> Task requirements
#1 Summarize the article on the Legislature's committee system in two sentences.
#2 Transcribe the article on the Legislature's committee system starting at the words "One quarter of" and ending after the words "a few weeks.".

╭─ Provided passage

Legislature's committee system 'dysfunctional'
By Leslie Miller

BOSTON - Several years ago, Sen. Richard Moore filed a bill to establish a center to find ways to reduce fatal medical mistakes after Boston Globe columnist Betsy Lehman died from an accidental overdose while in the hospital receiving chemotherapy.

Lawmakers in New York and Florida heard about the Uxbridge Democrat's idea and passed laws establishing patient safety centers in their own states. Meanwhile, the bill languished in Massachusetts until this year when Moore was finally able to establish the Betsy Lehman Center for Patient Safety. Although he's co-chairman of the Health Care Committee, he had to go through back channels - by attaching the bill to this year's budget.

"It's really pathetic in terms of what they don't do," said Richard Hogarty, senior fellow at the McCormack Institute of Public Affairs at the University of Massachusetts in Boston. "The current system as we see it has made a mockery of the committee system."

It's no coincidence that committees have become ineffective during a legislative year that has proven to be one of the least productive in more than a century. Nearly half, or 18, of the Legislature's 42 committees didn't report out a single bill that became law this year. Members of the two Ways and Means committees responsible for all the significant legislation merely rubber stamped the work of their chairman.

One quarter of the 204 bills that did pass were minor local issues like liquor licenses and land takings that went through the Joint Committee on Local Affairs and the House Steering Committee.

A bill to make sure the state is prepared for a bioterrorism attack went nowhere during a year when 3,000 suspected anthrax samples were sent to the state laboratory within a few weeks.

╰─
╭─ Extracted material

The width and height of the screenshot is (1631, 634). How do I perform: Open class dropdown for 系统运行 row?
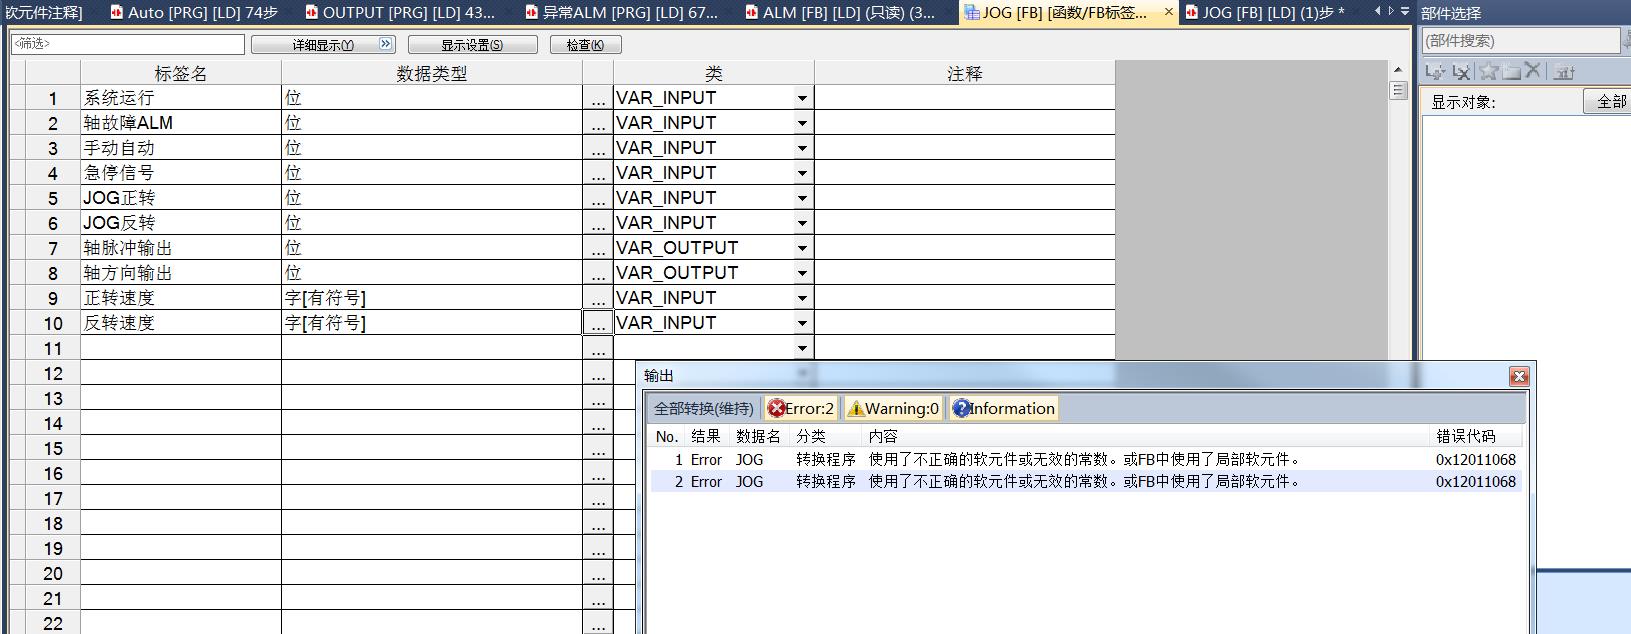(x=802, y=98)
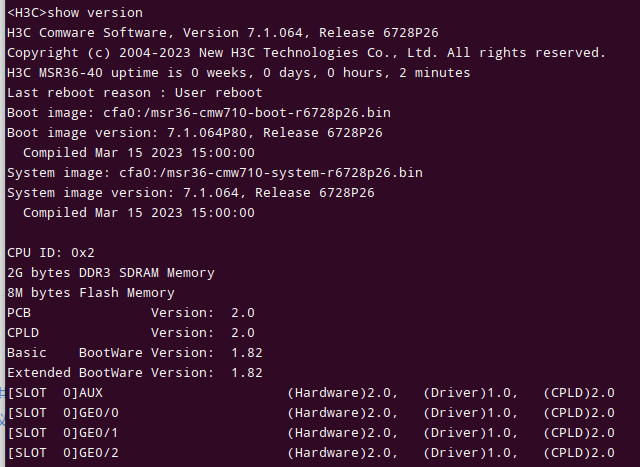Click the SLOT 0 GE0/0 entry

pyautogui.click(x=62, y=412)
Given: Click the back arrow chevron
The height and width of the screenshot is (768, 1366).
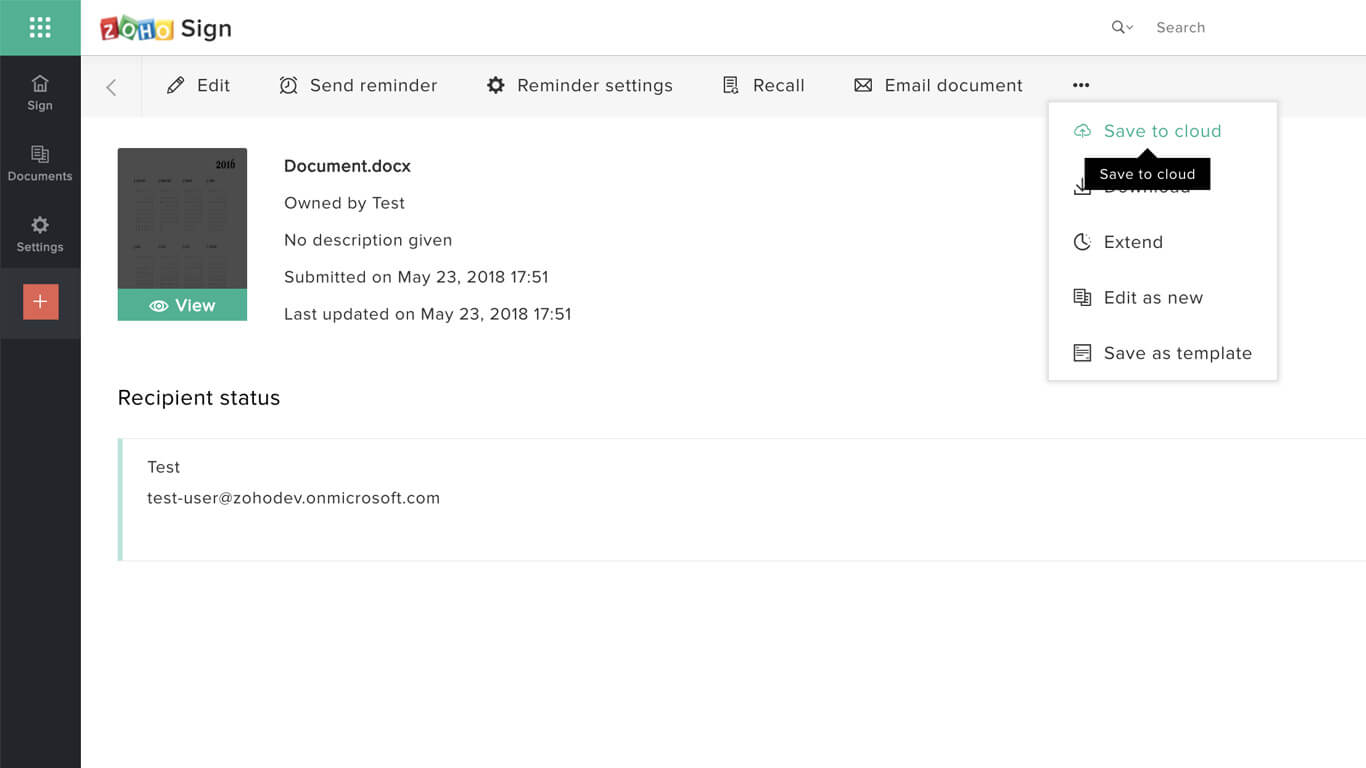Looking at the screenshot, I should (111, 87).
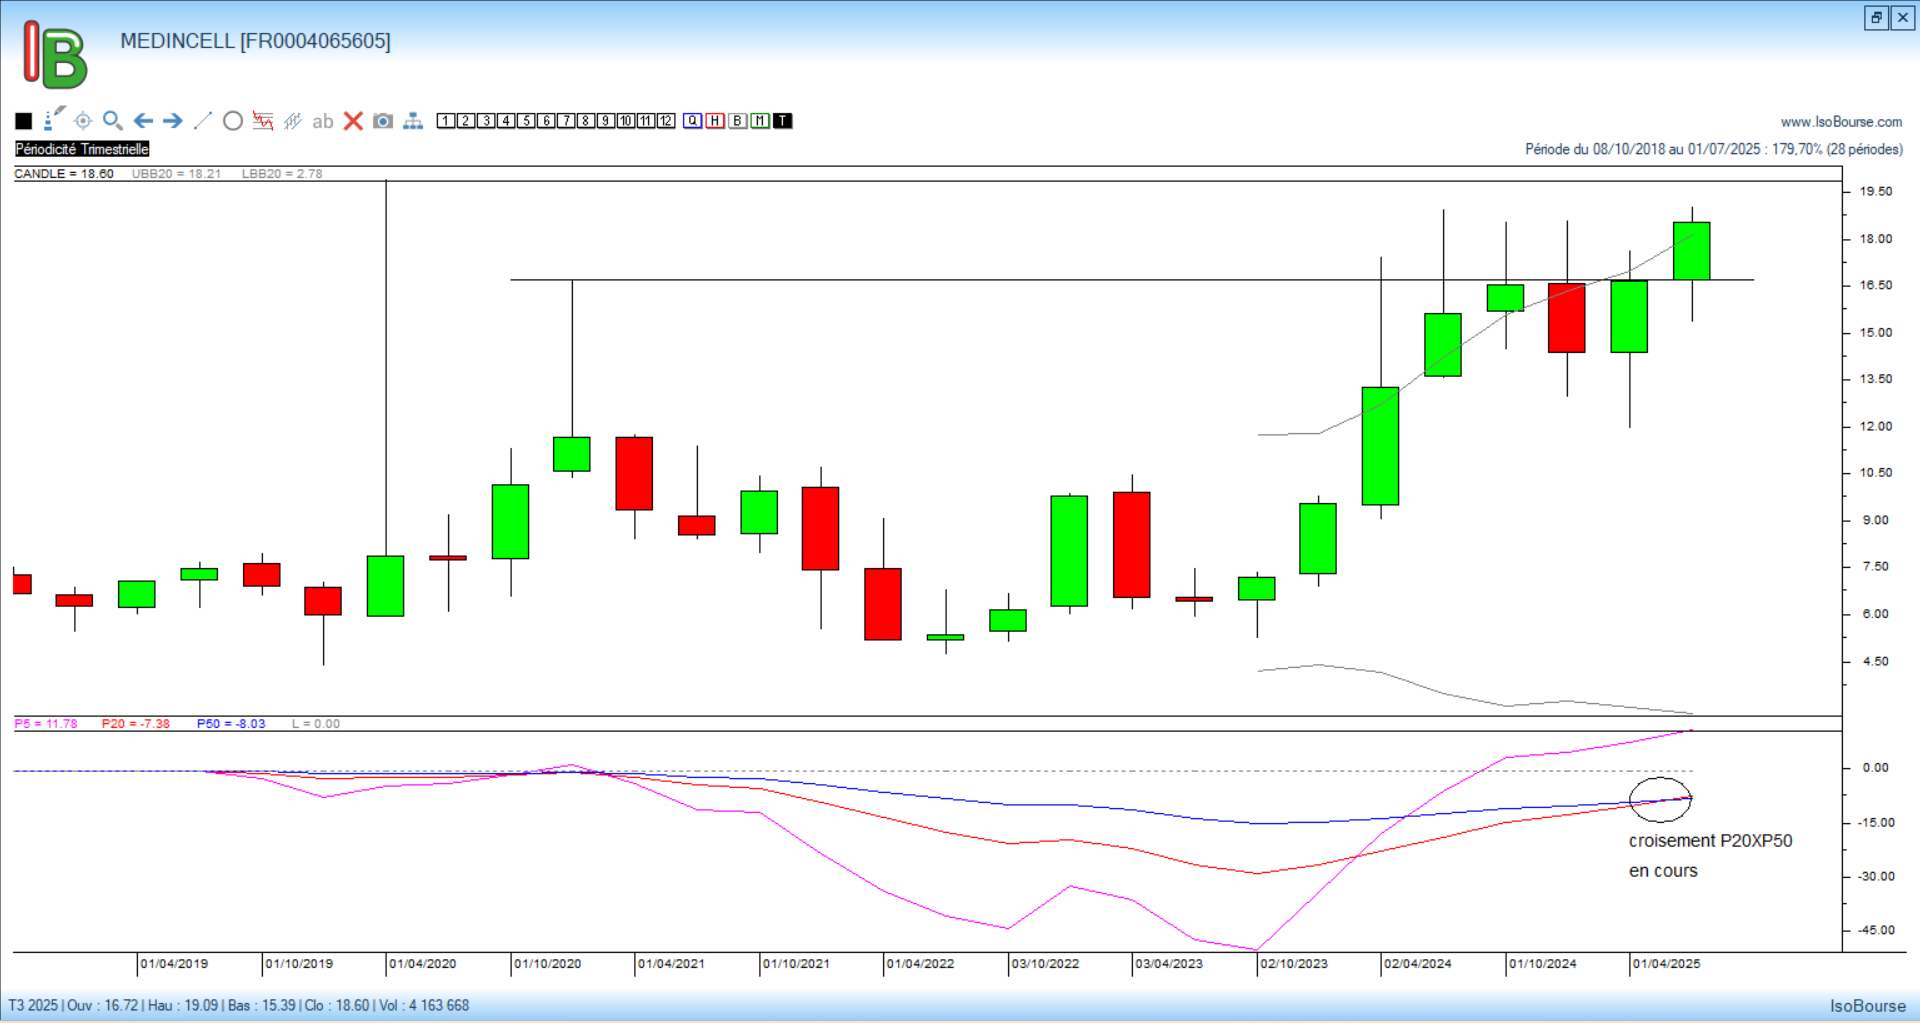Click the restore window button

tap(1876, 17)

╰─

> Set of answers
#1 Sen. Richard Moore's bill to create a patient safety center languished in Massachusetts for years, even as New York and Florida passed similar laws, until he established the center this year by attaching the bill to the budget. Committees have become ineffective in one of the least productive legislative years in more than a century, with 18 of the Legislature's 42 committees reporting out no bill that became law.

#2
One quarter of the 204 bills that did pass were minor local issues like liquor licenses and land takings that went through the Joint Committee on Local Affairs and the House Steering Committee.

A bill to make sure the state is prepared for a bioterrorism attack went nowhere during a year when 3,000 suspected anthrax samples were sent to the state laboratory within a few weeks.